If an IoT device operates incorrectly, technology companies could be liable for the resulting injury or death of a user or patient. Companies producing IoT technology should understand their exposure to bodily-injury risk due to defects in design or manufacturing, product misuse, or failure to warn consumers about potential dangers in the product’s use.
For example, if a doctor prescribes a pill with a swallowable chip to verify compliance for a patient with a memory impairment, and a flaw prevents the transmission of compliance data to the physician, the doctor may not receive alerts that the patient is not taking the medication. If the patient’s condition worsens, the patient might sue the company that made the connected pill for failure to transmit compliance data.
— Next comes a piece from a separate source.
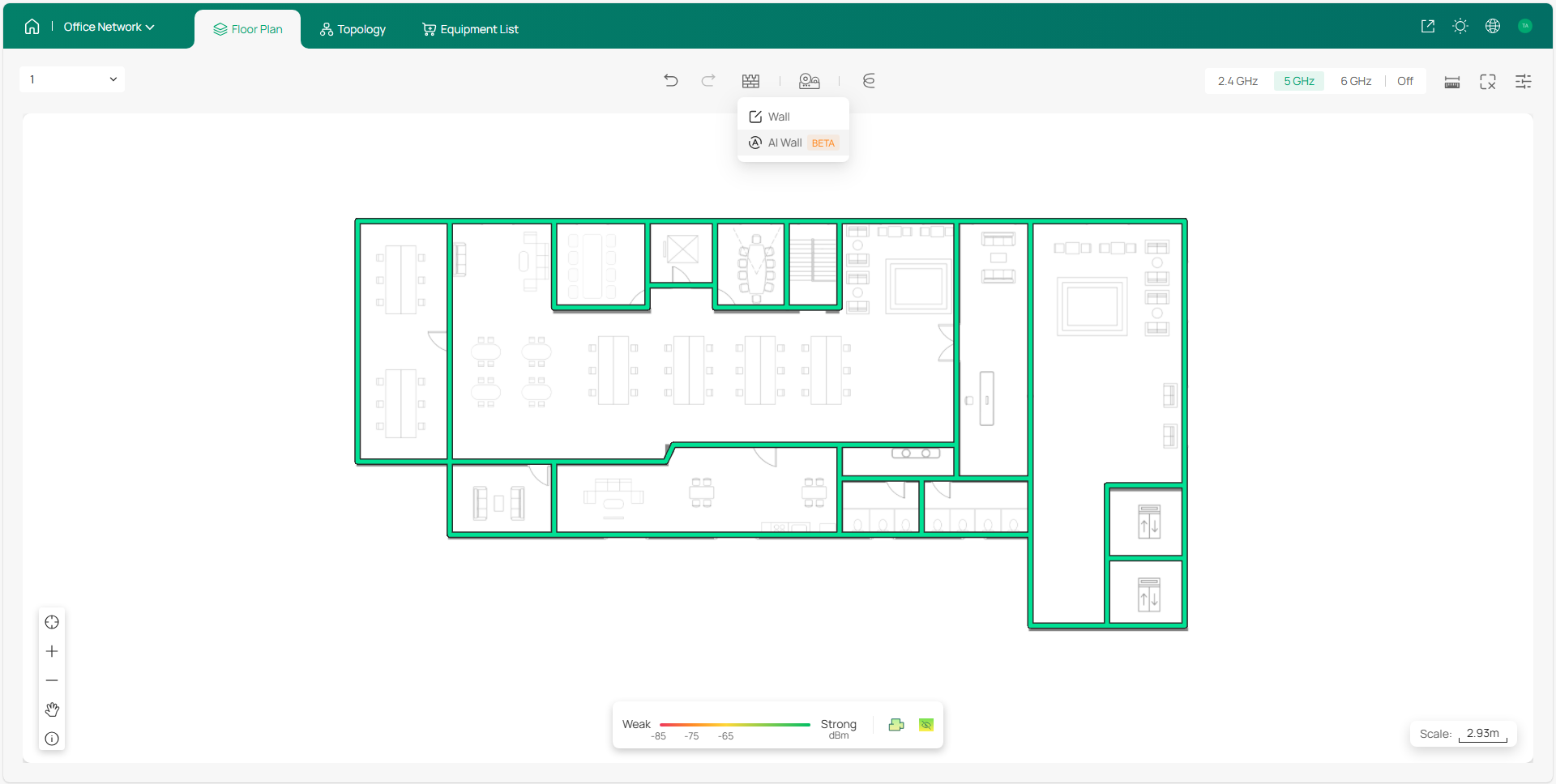Switch heatmap to 2.4 GHz band

click(x=1238, y=81)
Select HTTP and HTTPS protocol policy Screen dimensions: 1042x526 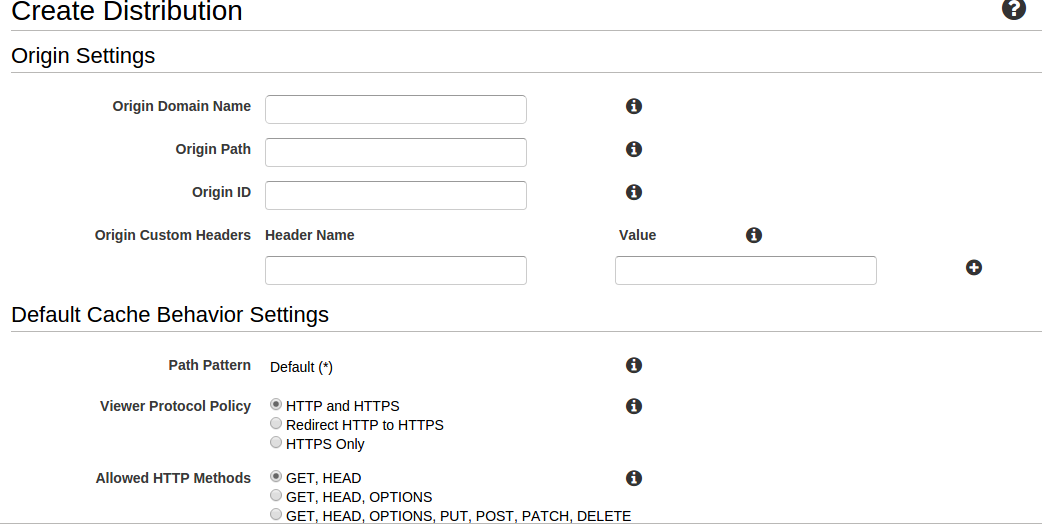coord(276,404)
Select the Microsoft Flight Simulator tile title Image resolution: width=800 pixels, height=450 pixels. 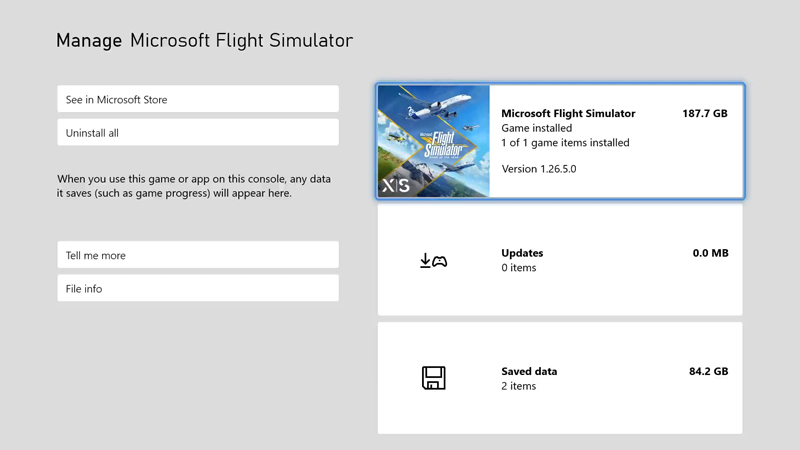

2. Technology errors and omissions.
The IoT technology may fail to work as intended due to an error, omission, or negligent act in its design. If the purchaser sustains economic losses, they may file a liability claim against the developer of the device. Defence expenses alone could devastate a technology business.
For example, if a health insurer offers an incentive to customers using a fitness tracker and an error in the tracking software overstates the number of steps, then the company may issue too many discounts. The insurer may attribute the financial loss to incorrect step counts due to external manipulation of the device.
3. Cyber risk.
If thieves breach IoT-based information systems and expose data, businesses might face financial losses, interruption or reputational damage for failing to properly secure their information systems.
For example, a company that makes wearable cardiac monitors could have medical readings uploaded to a cloud. If the engineers responsible for cloud security fail to properly configure a security patch, hackers could gain entry, then sell and threaten to expose a patient’s sensitive health data.
Protecting against IoT risks
Just as new medical IoT applications continue to be discovered, new risks are emerging. In the process, technology companies can be held liable for bodily injury, economic losses to third parties and failure to properly secure data. But they can also protect against these categories of risk. Brokers and insurers can be valuable partners here by helping companies evaluate and implement appropriate quality and risk management systems, advising them about how to build in effective cyber security controls, and reviewing company contract practices.
Medical technology insurance is an important part of a company’s risk management strategy too. Travelers’ Technology and Medical Technology Cyber insurance offers broad, flexible coverage options to help protect clients from damages associated with an IoT security breach. It includes cover for many medical technology-specific exposures, including cyber extortion, data restoration, breach notification, business interruption, and reputational harm.
Airtight protection may not be possible in an environment of rapidly evolving technology, but medical technology companies can take steps to become more difficult targets for cybercrime. In doing so, they can place themselves in a stronger position to capitalise on the rewards of IoT and mitigate its hazards.
The information provided in this document is for general information purposes only. It does not constitute legal or professional advice nor a recommendation to any individual or business of any product or service. Insurance coverage is governed by the actual terms and conditions of insurance as set out in the policy documentation and not by any of the information in this document.